MELBOURNE: Lewis Hamilton will look to put his stamp on the new Formula One season at this week's Australian Grand Prix, as he seeks to regain the world title following the shock retirement of reigning champion Nico Rosberg.
Ten years after his F1 debut at Albert Park, Hamilton arrives at the downtown circuit as the leading light of a sport now under new management and featuring wider and faster cars.
Hamilton, 32, was beaten to last year's title by Mercedes team-mate Rosberg, who quit the sport five days later citing the intense pressures of competing.
This year, Hamilton will be face renewed competition from Ferrari and Red Bull, who are expected to close the gap on dominant Mercedes, as well his new team-mate Valtteri Bottas of Finland.
Hamilton is revelling in the new generation of quicker cars, which coincides with American group Liberty Media's takeover and the exit of long-time ringmaster Bernie Ecclestone.
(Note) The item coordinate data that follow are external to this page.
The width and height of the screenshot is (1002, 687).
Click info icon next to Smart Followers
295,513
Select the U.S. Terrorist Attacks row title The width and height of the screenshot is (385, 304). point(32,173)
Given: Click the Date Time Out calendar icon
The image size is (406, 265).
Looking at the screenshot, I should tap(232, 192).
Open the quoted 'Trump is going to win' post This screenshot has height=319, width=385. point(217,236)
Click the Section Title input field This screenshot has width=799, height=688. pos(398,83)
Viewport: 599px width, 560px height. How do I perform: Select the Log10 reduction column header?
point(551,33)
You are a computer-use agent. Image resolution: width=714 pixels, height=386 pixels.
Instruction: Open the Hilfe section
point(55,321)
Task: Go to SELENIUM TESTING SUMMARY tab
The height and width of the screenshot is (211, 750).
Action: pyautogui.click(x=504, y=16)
"I'm finding the car is much more physical to drive than in the past," said Hamilton, who is seeking his fourth world title after victories in 2008, 2014 and 2015.
"It's so much faster in the corners. The force you feel on your body and on your neck is much higher. I've got bruises and bumps where I've never really had them before."
An overhaul of technical regulations has ushered in wider cars with broader tyres, which are expected to be noisier and provide faster racing, but also put greater physical demands on the drivers.
"Having spoken to the drivers, these machines are violent -- just like Formula One cars should be," said Mercedes chief Toto Wolff.
"The target with these new regulations was to make this generation of F1 cars the quickest in the history of the sport.
"And looking at the results from testing, we're well on the way to achieving that. It's something that's never been done before and that's a radical change."
Hamilton and Rosberg had a fractious relationship in the Mercedes garage, but Wolff said the Briton and Bottas were "in a great place".
"They have a respectful and friendly relationship from what we've seen in our team briefings so far," he added.
Bottas is yet to win a race but he is confident of improving on his best finish of fifth around the Melbourne circuit, for his former team Williams in 2014.
"It's a big challenge and I'll definitely need to prove myself to a lot of people and my team that I deserve the place," Bottas said.
"But I see it very positively. It's a great opportunity for my career to fight for the wins and even for the championship."
While the Silver Arrows have dominated F1, winning the drivers and constructors titles over the last three years, pre-season testing pointed to other teams pushing hard.
Ferrari topped the timesheets at testing in Barcelona, with Kimi Raikkonen fastest ahead of team-mate Sebastien Vettel.
Ferrari last won at Albert Park in 2007 through Raikkonen, who went on to win the championship that year -- the last time the Italian team lifted the drivers title.
Fight to the finish
"It's impossible to predict anything," said Ferrari's Vettel, a four-time champion with Red Bull from 2010-2013.
"Even the tests in Barcelona only give a basic idea where you stand.
"It is only in the first race that you will know how well you and the others have worked over the winter. We will only get real clarity after three or four races."
Daniel Ricciardo, attempting to become the first Australian F1 world champion since Alan Jones in 1980, believes Red Bull can loosen Mercedes' grip on the titles.
But Ricciardo, who finished third behind Rosberg and Hamilton in last year's standings, said it would be tough to win in Melbourne.
"Can we be the quickest? I think we can. Will it be by Melbourne? Probably not," he said. "We haven't quite been the fastest in testing so I would say we're not the quickest as we stand here today."
But he added that Mercedes would have a "target on them".
"If we can get close to them and get a few wins and somehow end up in a championship fight towards the end of the season then that's what I want."